I. The first of these objections, which I shall take notice of, is more proper to prove this connexion and dependence of the one part upon the other, than to destroy either of them. It has often been maintained in the schools, that extension must be divisible, in infinitum, because the system of mathematical points is absurd; and that system is absurd, because a mathematical point is a non-entity, and consequently can never by its conjunction with others form a real existence. This would be perfectly decisive, were there no medium betwixt the infinite divisibility of matter, and the non-entity of mathematical points. But there is evidently a medium, viz. the bestowing a colour or solidity on these points; and the absurdity of both the extremes is a demonstration of the truth and reality of this medium. The system of physical points, which is another medium, is too absurd to need a refutation. A real extension, such as a physical point is supposed to be, can never exist without parts, different from each other; and wherever objects are different, they are distinguishable and separable by the imagination.

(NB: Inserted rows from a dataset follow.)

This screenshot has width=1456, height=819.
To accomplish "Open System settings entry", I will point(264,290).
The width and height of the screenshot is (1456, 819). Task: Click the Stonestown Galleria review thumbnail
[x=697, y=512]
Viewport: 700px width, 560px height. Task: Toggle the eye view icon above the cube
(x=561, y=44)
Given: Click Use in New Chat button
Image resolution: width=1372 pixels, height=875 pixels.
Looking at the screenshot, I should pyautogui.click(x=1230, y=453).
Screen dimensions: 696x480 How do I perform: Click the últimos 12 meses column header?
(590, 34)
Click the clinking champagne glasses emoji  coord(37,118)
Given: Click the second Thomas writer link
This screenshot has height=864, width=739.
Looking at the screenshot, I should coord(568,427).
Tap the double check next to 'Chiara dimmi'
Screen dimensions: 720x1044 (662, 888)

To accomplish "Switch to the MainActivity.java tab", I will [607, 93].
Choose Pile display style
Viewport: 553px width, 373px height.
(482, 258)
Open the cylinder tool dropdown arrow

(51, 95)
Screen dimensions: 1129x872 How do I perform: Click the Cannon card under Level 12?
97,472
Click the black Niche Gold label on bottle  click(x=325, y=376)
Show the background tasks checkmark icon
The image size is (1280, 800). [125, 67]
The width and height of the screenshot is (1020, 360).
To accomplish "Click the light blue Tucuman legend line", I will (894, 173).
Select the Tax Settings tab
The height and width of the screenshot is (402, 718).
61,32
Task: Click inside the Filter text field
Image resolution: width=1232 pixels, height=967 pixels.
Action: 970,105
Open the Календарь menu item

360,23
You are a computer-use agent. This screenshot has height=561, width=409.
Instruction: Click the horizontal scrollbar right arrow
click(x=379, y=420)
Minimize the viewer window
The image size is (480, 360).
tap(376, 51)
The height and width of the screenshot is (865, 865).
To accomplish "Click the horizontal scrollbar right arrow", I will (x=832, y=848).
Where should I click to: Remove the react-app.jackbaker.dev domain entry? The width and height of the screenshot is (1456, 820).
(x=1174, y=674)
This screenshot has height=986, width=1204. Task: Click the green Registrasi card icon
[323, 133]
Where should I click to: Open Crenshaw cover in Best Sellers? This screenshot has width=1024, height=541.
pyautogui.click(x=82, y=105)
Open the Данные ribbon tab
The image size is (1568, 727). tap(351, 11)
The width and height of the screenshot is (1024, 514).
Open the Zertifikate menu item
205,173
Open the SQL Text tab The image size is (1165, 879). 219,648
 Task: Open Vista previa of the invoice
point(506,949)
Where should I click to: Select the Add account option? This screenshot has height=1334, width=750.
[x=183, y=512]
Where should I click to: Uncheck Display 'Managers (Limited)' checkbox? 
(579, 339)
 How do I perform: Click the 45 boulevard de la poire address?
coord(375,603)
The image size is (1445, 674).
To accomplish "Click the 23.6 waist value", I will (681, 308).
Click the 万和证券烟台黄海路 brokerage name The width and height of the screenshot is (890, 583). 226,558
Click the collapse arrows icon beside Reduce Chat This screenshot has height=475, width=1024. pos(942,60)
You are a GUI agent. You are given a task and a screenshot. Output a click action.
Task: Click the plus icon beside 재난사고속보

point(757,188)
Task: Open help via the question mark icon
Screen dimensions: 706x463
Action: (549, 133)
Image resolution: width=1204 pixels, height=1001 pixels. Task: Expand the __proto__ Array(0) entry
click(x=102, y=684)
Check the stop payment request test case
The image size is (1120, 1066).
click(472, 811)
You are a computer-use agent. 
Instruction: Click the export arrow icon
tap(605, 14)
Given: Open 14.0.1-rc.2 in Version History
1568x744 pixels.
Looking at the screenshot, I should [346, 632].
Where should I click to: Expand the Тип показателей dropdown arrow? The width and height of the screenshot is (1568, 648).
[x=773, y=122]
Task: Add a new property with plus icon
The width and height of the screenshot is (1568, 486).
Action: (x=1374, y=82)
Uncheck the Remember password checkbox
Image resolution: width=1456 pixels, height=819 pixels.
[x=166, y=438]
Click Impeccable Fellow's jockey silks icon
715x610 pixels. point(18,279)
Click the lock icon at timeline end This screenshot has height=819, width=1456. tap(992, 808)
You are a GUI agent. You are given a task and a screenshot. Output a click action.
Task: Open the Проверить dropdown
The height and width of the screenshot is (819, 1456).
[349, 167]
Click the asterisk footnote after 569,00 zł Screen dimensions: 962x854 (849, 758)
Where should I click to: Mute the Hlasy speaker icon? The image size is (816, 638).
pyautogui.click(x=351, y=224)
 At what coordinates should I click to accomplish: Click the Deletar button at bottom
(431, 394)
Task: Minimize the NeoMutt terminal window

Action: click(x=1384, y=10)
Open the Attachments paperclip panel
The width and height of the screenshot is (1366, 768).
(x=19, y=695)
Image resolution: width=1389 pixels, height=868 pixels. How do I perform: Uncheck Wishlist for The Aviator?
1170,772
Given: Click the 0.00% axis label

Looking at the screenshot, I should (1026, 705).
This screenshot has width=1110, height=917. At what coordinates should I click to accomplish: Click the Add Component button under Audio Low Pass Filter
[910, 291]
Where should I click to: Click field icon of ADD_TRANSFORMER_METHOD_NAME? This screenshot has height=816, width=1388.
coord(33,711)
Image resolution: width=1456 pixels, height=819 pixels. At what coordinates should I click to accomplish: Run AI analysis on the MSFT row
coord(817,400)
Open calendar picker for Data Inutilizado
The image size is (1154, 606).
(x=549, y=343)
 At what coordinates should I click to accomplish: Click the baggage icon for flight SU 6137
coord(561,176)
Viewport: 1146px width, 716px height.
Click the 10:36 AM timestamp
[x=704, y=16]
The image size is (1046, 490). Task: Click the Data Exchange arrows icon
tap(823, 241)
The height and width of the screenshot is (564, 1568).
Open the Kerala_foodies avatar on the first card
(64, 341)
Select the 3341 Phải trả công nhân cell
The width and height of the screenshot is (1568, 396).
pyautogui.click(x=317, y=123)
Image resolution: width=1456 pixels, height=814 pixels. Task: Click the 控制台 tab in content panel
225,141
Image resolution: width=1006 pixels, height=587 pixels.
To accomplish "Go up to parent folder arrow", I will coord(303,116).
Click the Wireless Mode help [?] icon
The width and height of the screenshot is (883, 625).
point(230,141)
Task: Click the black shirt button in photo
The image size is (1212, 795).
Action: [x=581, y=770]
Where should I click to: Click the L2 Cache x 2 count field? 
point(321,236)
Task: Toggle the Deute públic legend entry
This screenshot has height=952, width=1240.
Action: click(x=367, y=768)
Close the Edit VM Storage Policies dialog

II. The second objection is derived from the necessity there would be of PENETRATION, if extension consisted of mathematical points. A simple and indivisible atom, that touches another, must necessarily penetrate it; for it is impossible it can touch it by its external parts, from the very supposition of its perfect simplicity, which excludes all parts. It must therefore touch it intimately, and in its whole essence, SECUNDUM SE, TOTA, ET TOTALITER; which is the very definition of penetration. But penetration is impossible: Mathematical points are of consequence equally impossible.